- _Page text_
- - -

All levels of government did a great job of being out in front of their message to the public about the severity of the storm, who it would impact, and what steps citizens should take to protect themselves and their property. Several days before the heart of the storm came on land in New Jersey and New York, national and local government officials had informed residents of preparation procedures and even gave evacuation orders to people in some areas, including New York City. New York City Mayor Bloomberg gave orders to close all public transportation and ordered residents living in low-lying areas (what was called zone A) to evacuate by Sunday afternoon. The city that never sleeps was shut down. This had a worldwide impact when the New York Stock Exchange was closed on Monday and Tuesday because of the storm, but it was the right thing to do. The government deployed national disaster relief from FEMA, the Air National Guard, the Army and the American Red Cross early so they were on location when people needed them the most.

- - -

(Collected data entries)
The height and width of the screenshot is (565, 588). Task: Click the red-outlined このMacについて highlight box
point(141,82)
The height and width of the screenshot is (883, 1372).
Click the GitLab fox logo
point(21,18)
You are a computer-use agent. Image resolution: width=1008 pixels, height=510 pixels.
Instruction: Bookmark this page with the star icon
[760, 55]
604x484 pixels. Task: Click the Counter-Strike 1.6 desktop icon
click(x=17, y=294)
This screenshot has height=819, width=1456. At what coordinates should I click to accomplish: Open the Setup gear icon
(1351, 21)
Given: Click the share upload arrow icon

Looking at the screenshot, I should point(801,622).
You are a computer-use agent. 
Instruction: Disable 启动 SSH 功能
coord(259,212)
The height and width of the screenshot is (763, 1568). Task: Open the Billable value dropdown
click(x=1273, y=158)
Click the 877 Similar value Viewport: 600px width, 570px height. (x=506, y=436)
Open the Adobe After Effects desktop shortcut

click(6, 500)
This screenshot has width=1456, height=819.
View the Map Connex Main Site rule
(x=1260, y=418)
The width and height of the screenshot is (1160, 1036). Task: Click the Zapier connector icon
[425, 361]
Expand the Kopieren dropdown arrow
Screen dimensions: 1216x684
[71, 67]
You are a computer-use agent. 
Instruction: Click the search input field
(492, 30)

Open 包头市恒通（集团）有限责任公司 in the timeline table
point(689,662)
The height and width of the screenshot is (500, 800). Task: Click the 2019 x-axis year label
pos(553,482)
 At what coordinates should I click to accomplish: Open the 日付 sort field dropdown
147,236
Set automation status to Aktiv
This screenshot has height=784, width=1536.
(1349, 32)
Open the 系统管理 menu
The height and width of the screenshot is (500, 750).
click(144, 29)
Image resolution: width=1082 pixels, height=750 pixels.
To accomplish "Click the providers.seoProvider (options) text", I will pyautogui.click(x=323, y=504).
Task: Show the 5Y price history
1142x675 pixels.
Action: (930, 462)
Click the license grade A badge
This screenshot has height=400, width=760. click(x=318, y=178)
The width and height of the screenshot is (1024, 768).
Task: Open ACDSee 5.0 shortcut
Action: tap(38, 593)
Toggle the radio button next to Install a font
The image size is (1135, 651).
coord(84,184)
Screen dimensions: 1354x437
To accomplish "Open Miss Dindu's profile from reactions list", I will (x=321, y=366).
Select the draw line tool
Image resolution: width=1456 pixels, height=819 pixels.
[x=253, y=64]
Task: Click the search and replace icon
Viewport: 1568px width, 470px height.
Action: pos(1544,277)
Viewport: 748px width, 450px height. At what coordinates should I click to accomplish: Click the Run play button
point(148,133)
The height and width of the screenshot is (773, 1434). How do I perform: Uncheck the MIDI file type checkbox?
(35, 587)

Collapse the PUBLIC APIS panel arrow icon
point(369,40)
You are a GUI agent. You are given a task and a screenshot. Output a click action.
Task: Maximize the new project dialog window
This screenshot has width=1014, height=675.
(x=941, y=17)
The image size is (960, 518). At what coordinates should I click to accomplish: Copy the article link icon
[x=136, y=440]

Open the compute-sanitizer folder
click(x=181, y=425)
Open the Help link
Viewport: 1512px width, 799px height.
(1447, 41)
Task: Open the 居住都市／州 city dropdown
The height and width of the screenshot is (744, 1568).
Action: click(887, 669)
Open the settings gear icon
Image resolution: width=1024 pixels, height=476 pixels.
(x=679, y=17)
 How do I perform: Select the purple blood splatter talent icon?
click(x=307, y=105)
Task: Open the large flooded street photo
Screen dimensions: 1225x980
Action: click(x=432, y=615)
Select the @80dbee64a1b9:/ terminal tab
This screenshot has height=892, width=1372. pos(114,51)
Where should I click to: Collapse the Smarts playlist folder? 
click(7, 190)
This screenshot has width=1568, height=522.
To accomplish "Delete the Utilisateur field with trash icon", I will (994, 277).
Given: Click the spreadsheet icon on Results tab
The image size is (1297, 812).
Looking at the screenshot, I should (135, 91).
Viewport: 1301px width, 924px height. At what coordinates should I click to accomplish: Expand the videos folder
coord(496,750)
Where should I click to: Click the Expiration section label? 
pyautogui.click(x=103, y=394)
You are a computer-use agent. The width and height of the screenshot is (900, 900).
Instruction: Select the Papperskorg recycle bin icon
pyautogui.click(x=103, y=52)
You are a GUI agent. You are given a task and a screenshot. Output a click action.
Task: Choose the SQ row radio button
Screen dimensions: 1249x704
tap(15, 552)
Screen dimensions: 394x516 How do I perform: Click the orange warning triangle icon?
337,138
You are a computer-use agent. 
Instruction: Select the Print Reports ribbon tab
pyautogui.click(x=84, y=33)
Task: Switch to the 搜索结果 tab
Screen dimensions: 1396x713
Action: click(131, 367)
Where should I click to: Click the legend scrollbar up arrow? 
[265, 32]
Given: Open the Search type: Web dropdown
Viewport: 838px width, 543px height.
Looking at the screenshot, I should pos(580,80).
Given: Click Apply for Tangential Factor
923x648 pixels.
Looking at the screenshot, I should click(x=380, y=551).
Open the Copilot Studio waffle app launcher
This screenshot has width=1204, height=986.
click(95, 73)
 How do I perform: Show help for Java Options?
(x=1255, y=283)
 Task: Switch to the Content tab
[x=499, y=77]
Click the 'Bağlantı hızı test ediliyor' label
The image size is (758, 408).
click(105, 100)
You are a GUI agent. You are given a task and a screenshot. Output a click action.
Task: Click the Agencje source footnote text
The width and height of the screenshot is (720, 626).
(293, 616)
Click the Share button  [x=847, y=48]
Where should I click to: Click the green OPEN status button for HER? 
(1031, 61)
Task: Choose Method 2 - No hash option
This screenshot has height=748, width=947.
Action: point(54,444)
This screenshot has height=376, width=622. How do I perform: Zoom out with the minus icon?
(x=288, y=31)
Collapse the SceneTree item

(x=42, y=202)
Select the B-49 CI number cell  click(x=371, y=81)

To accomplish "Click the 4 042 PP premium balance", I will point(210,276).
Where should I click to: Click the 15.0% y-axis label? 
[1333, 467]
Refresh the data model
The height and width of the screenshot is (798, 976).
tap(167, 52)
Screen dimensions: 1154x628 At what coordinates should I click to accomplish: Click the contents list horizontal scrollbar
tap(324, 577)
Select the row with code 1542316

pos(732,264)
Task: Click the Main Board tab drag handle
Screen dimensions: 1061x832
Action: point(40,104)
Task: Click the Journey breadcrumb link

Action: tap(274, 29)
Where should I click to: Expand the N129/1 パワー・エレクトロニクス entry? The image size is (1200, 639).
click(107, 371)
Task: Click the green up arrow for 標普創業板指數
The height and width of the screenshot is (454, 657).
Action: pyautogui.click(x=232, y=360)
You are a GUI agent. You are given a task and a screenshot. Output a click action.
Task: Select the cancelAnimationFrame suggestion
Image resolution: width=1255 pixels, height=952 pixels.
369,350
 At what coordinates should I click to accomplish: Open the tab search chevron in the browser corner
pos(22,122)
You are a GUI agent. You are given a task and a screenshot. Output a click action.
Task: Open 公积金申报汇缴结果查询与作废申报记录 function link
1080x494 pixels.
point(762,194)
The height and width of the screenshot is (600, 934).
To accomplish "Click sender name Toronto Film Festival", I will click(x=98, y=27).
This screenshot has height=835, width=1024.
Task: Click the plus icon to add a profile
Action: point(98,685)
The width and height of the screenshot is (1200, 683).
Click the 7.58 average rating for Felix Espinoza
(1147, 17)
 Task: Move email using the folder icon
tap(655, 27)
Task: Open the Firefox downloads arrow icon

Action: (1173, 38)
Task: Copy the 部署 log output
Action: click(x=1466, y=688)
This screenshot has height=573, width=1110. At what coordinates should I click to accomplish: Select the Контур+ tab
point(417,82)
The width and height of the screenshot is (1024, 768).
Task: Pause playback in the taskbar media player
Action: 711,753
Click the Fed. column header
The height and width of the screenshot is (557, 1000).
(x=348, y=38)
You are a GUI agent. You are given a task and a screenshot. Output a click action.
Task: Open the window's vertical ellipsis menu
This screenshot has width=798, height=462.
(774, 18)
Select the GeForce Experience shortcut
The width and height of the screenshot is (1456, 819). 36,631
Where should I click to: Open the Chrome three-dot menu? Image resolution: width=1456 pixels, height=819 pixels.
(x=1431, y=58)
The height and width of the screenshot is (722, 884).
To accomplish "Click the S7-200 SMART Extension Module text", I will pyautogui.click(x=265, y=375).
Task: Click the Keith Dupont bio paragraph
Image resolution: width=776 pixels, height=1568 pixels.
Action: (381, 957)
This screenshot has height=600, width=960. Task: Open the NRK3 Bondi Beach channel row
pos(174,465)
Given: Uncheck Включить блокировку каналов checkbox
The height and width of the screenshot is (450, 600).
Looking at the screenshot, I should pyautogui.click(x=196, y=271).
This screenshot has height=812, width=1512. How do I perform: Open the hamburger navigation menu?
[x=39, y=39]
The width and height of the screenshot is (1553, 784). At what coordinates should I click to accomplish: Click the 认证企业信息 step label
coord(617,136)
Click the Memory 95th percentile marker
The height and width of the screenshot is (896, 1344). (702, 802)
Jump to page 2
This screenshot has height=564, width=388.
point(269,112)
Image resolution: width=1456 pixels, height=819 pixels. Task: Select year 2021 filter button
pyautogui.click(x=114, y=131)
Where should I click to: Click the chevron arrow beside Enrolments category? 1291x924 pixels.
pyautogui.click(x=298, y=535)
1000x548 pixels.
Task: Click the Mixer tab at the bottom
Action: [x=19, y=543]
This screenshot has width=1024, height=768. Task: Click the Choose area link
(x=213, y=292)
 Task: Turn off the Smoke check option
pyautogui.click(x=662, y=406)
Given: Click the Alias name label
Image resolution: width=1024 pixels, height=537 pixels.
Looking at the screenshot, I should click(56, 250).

- - -

- _Challenges_
1/ Condense the paragraph in the storm response passage that begins "All levels of government did a great job" into a shorter paragraph, keeping its main facts.
2/ In the storm response passage, on which days was the New York Stock Exchange closed?

- _Responses per task_
1/ Government at every level communicated early and clearly about the storm's severity, who it would affect, and how people should protect themselves and their property. Days before the storm hit New Jersey and New York, officials explained preparation steps and ordered evacuations in some areas, including New York City. Mayor Bloomberg closed all public transportation and ordered residents of low-lying zone A to leave by Sunday afternoon, shutting the city down. The New York Stock Exchange closed on Monday and Tuesday, which had a worldwide impact but was the right decision. FEMA, the Air National Guard, the Army, and the American Red Cross were deployed early so they were on location when people needed them most.

2/ Monday and Tuesday.